Wireshark-users: Re: [Wireshark-users] T-Shark capture filter question
Date Prev · Date Next · Thread Prev · Thread Next
From: Guy Harris <guy@xxxxxxxxxxxx>
Date: Wed, 31 Aug 2011 16:31:32 -0700
On Aug 31, 2011, at 3:29 PM, Steve Evans wrote (twice - I'm replying only to the first message):

> I'm trying to use T-shark to capture my Cisco wireless access point traffic in sniffer mode. In accordance I need to accept packets from UDP port 5555 and decode it as udp.port==5000,airopeek. Its easy enough to do in the gui but T-shark complains about my capture filter.
> 
> My filter:
> tshark -i 1 -f "udp.srcport == 5555" -b filesize:20480 -b files:2 -d udp.port==5000,airopeek -w wfn-sniffed.cap

It's complaining about your capture filter because you used Wireshark's display filter syntax rather than libpcap/WinPcap's capture filter syntax; capture filtering is done by libpcap/WinPcap or, in OSes where they rely on kernel-mode code to do the filtering (Linux, *BSD, Mac OS X, Windows with WinPcap, some others), said code, so the capture filters use that syntax.

> In summary, I need to take packets from udp port 555

If you mean "555", the libpcap/WinPcap syntax for that is "udp src port 555".  If you meant "5555", that's "udp src port 5555".

> and decode them as udp 5000 airopeek, all using t-shark.

What do you mean by "as udp 5000 airopeek"?  "-d udp.port=5000,airopeek" means "decode all packets to or from port 5000 using the dissector for the airopeek protocol".  If you combine "-f udp src port 5555" and "-d udp.port==5000,airopeek", it will capture only traffic coming from UDP port 5555, and will decode packets going *to* UDP port 5000 as airopeek packets.
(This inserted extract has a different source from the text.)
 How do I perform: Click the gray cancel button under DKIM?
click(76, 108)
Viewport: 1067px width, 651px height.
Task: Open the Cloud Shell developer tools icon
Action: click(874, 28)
Packets from port 5555 to some other port will *NOT* be dissected as airopeek - and packets going to port 5000 would be dissected as airopeek *without* the "-d" option, as that's the default port for airopeek.

Furthermore, the command you give will save captured packets to the file wfn-sniffed.cap, but, as TShark won't be dissecting the packets, the "-d" option is completely irrelevant; the "-d" flag is *NOT* saved in the capture file (the pcap file format has no mechanism for saving information of that sort and no mechanism for adding that ability; the pcap-ng format is extensible, but currently has no record types in which to store an indication such as "decode traffic to or from port 5555 as airopeek"), so if you open that file in Wireshark, you'll *still* have to specify "decode traffic to or from port 5555 as airopeek" in the GUI.

Note that, if all you're doing is capturing traffic to a file to look at later, you might as well use dumpcap - tshark, in that case, just acts as a front-end to dumpcap.